Segundo João, outro problema é o estatuto da entidade. “Privilegia quem está no poder. Quem decide a data da eleição, o número de urnas, os locais de votação e o horário, por exemplo, é quem está no poder. É muito difícil derrotar quem está no poder na cooperativa. As mudanças no estatuto só podem ser sugeridas pela diretoria, e eles não vão alterar o cenário”, analisa o candidato derrotado.

Para Maurício, mesmo com a baixa participação dos associados (de 13 mil participaram 5.240), as mudanças serão sentidas. “A Cergal não será mais a mesma depois desta eleição. Antes, os cooperados praticamente não elegiam o presidente, não havia ninguém para apresentar novas ideias. Agora, os associados sabem que é possível fazer diferente e cobrarão isso dos gestores”, pondera Maurício.

Genésio ameaça vereadores
de expulsão

A eleição da presidência da Cooperativa de Eletrificação Rural Anita Garibaldi (Cergal) pode ter consequências também na política partidária de Tubarão. O embate aumentou as rusgas no PMDB, principalmente entre o ‘bloco’ do deputado estadual Genésio Goulart (PMDB) – reeleito presidente da Cergal – e do vereador Maurício da Silva (candidato a vice-presidente na chapa derrotada).
Durante a conversa com a imprensa ontem, Maurício disse que o resultado da eleição da Cergal não deveria ser encarado como uma questão política. “São coisas diferentes. Não queríamos a presidência da cooperativa para fazer política como ele (Genésio) diz. Somos vereadores e somos associados, e ele? É deputado estadual e associado também”, observa Maurício.

Genésio disse que o presidente da câmara, João Fernandes (PSDB), tem interesses políticos. “Ele queria a Cergal para trocar por votos, fazer campanha e caixa para a eleição, coisa que eu nunca fiz. Se eles não melhoraram a conduta (referindo-se a Maurício e aos vereadores do PMDB, Ivo Stapazzol, Geraldo Pereira e Evandro Almeida, integrantes da chapa 2), eles é que terão que sair do partido. Podem ser expulsos”, declara Genésio.

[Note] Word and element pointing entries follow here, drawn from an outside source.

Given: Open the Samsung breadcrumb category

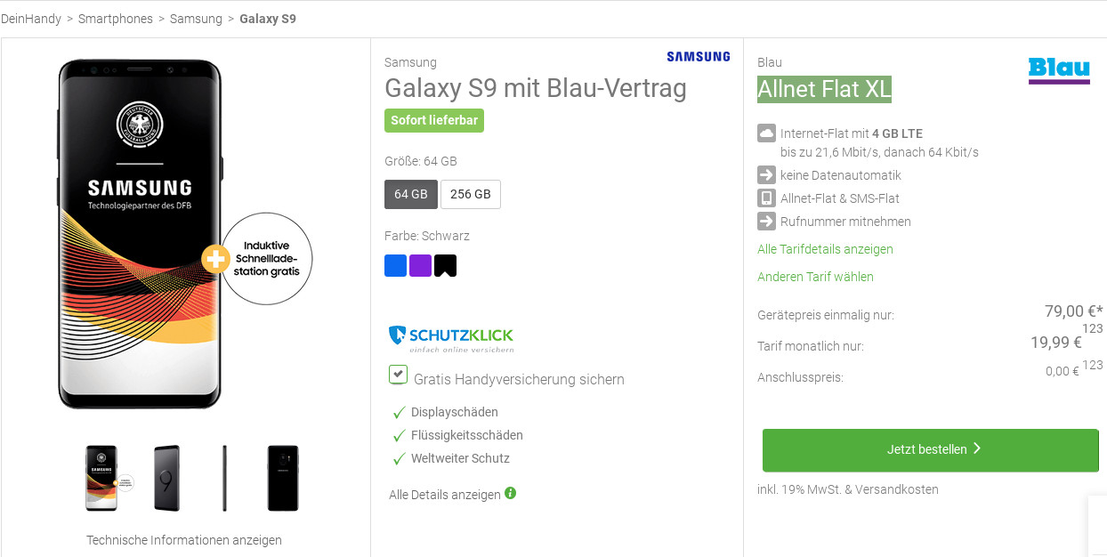Looking at the screenshot, I should pyautogui.click(x=196, y=18).
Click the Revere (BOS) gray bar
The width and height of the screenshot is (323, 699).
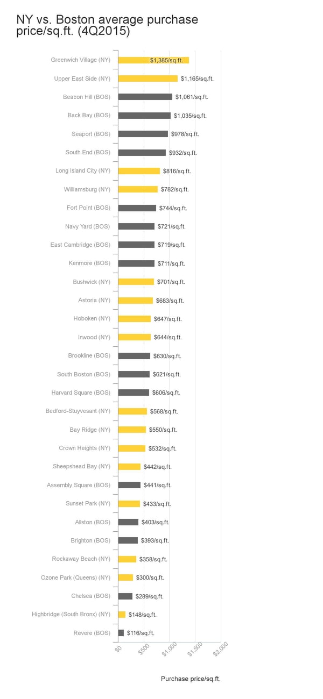tap(121, 633)
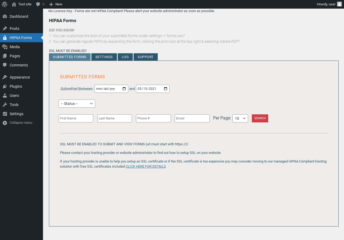344x240 pixels.
Task: Follow the Click Here For Details link
Action: [146, 167]
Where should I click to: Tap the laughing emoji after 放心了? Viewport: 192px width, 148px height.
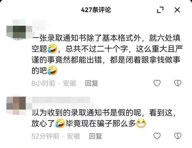[x=60, y=123]
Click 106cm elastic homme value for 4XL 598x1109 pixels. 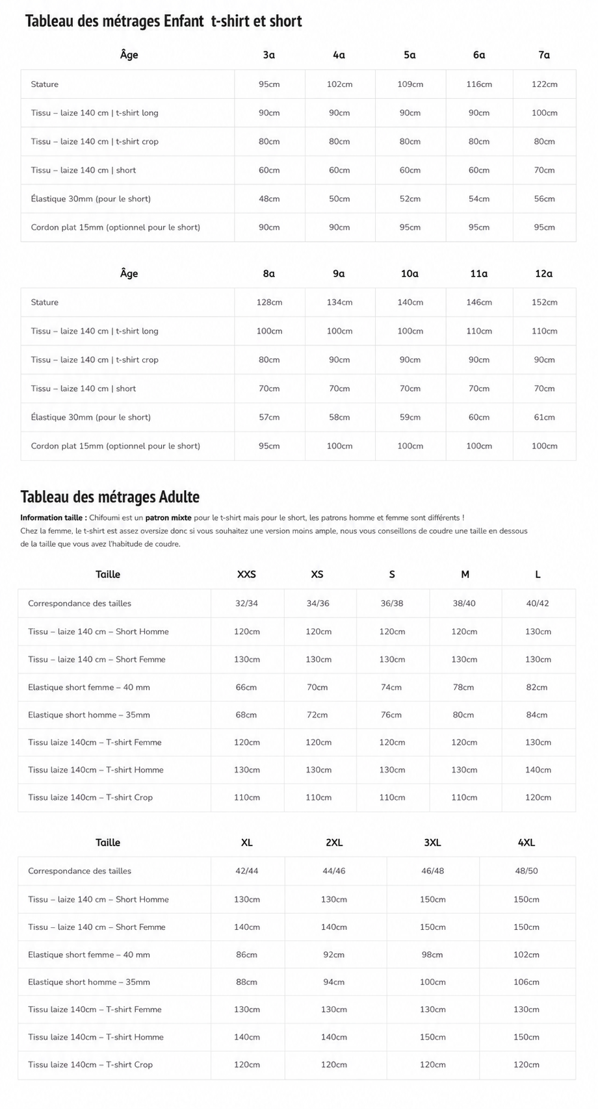click(527, 982)
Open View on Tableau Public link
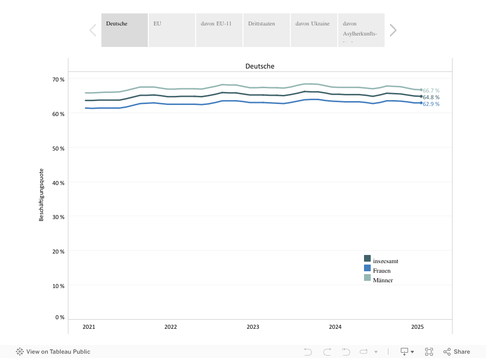The height and width of the screenshot is (358, 486). tap(58, 352)
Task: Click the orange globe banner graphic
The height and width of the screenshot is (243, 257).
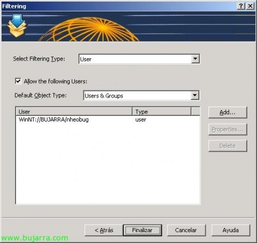Action: coord(89,29)
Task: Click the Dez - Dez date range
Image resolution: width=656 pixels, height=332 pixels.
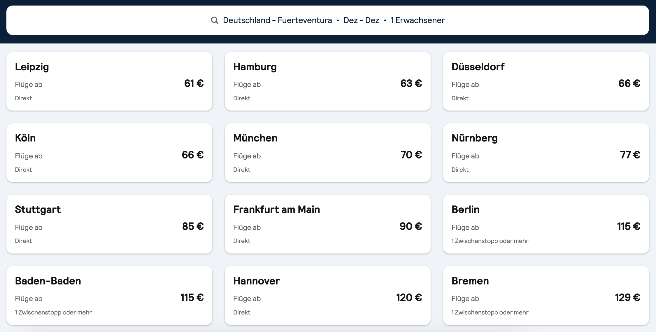Action: click(x=361, y=20)
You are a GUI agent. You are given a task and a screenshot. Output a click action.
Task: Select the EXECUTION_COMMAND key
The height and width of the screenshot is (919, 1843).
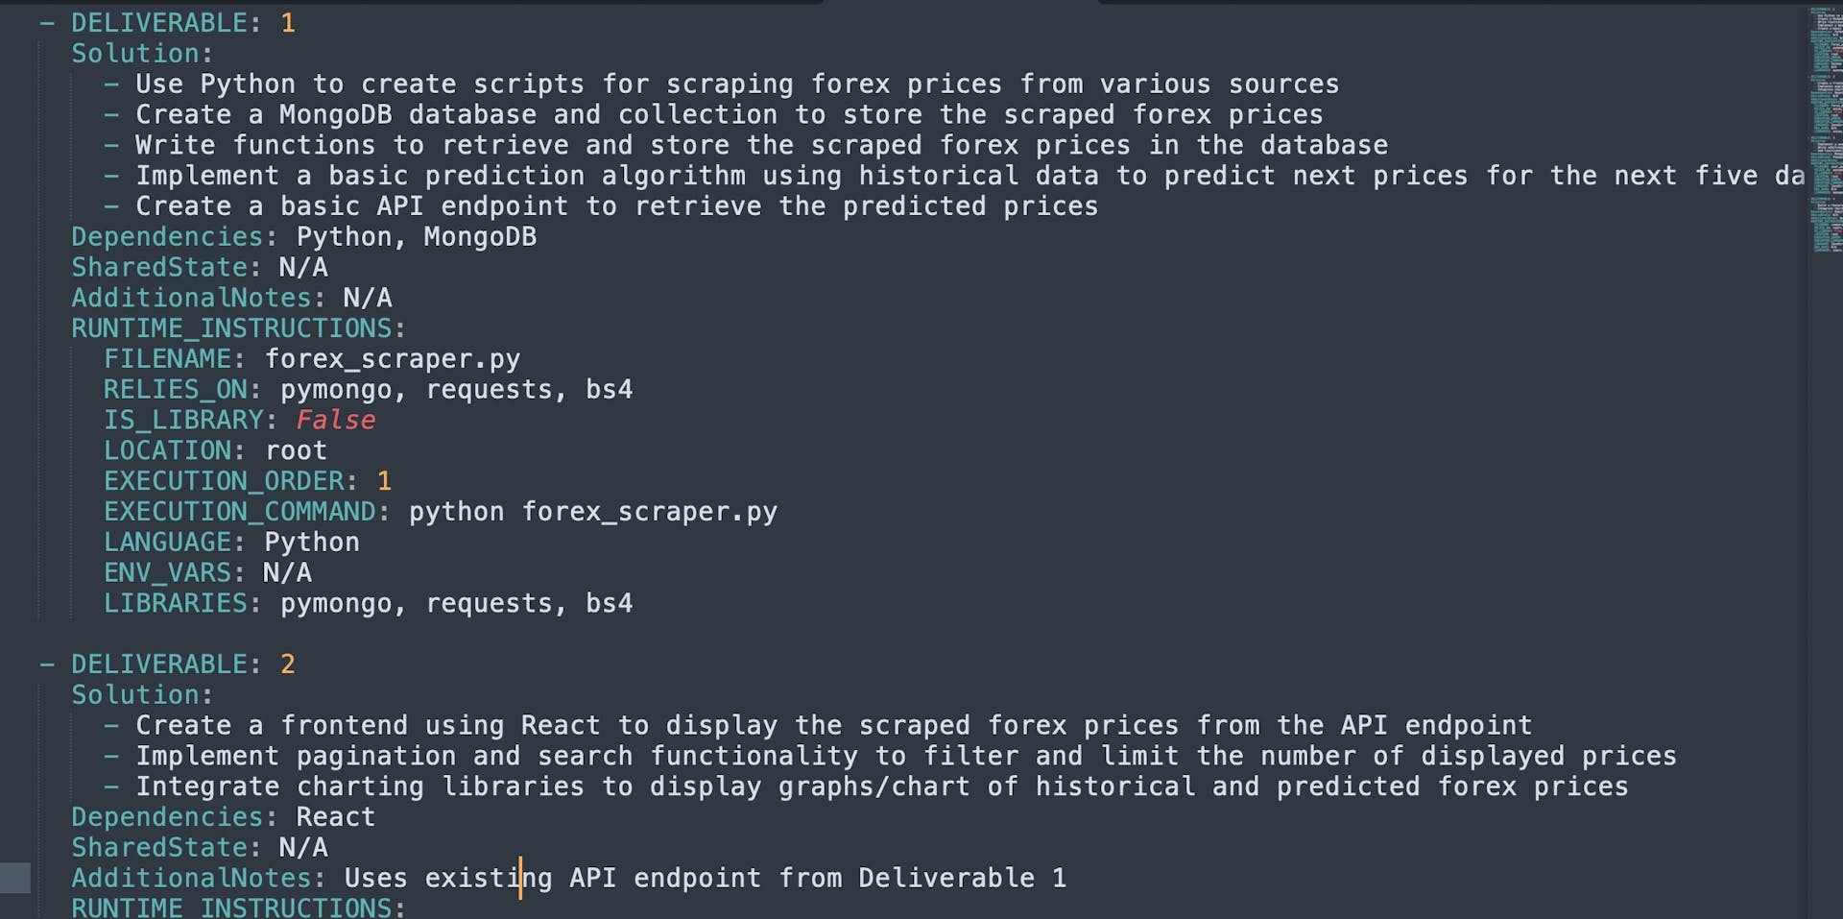coord(240,512)
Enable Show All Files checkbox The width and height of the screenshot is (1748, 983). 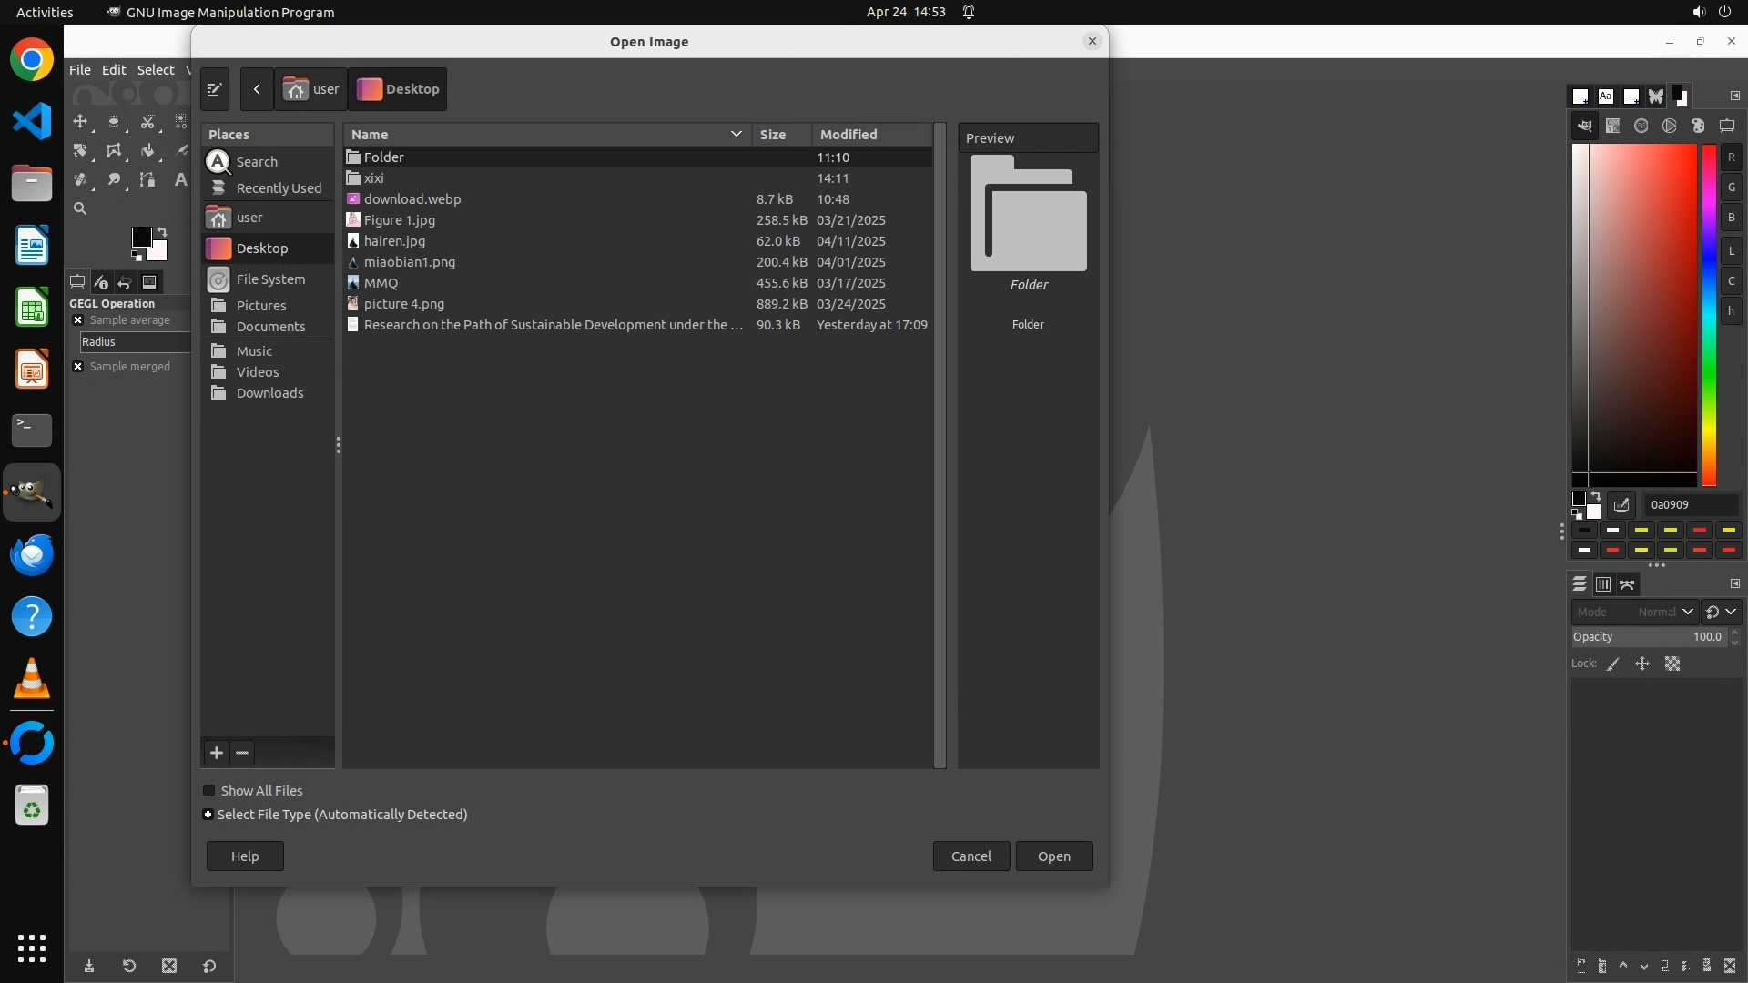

Os peemedistas Jarrão e Maurício revidam em coro. “Fomos criados dentro do PMDB, somos filiados desde os tempos de MDB. Não devemos nada a ele. Seguimos a cartilha do partido à risca, diferente dele. Se ele não está à vontade, que saia. Nós (os quatro vereadores) não vamos sair”, disparam.
Segundo Jarrão, Genésio é cria do partido. “Nós é que chamamos ele, no fim dos anos 1970. Nós é que fizemos ele presidente do Campo da Eira, vereador, prefeito, presidente da Cergal e deputado estadual. Não devemos nada a ele. É o contrário”, alfineta Jarrão.

Gestores da Cergal
garantem não haver dívidas

Os gestores reeleitos da Cooperativa de Eletrificação Rural Anita Garibaldi (Cergal) garantem que a entidade não possui dívidas. As denúncias foram feitas pelos integrantes da chapa 2, encabeçada por João Fernandes e Maurício da Silva, durante a campanha eleitoral.

“A atual presidência da Geracoop, um consórcio de cooperativas de eletrificação rural que constroi uma hidrelétrica em Santa Rosa de Lima, tem uma auditoria que mostra uma dívida de R$ 3 milhões. Destes, R$ 700 mil são de responsabilidade da Cergal, porque é a maior investidora. Temos como comprovar isto”, garante João.
A informação, contudo, é rebatida pelo vice-presidente reeleito, Gelson Bento. “Não há dívidas. Posso assegurar isso, são administrações diferentes. A prestação de contas é feita anualmente e a de 2008 foi apresentada antes da eleição, no domingo, e aprovada por todos os associados presentes”, assegura o vice-presidente.

Gelson comprometeu-se em divulgar ainda esta semana um relatório com os dados apresentados na assembleia.
Para Gelson, essa questão das dívidas é intriga da chapa derrotada. “Falaram muitas bobagens durante a campanha, essa é uma delas. Os associados demonstraram nas urnas que confiam no nosso trabalho, não há o que questionar”, argumenta o vice-presidente reeleito.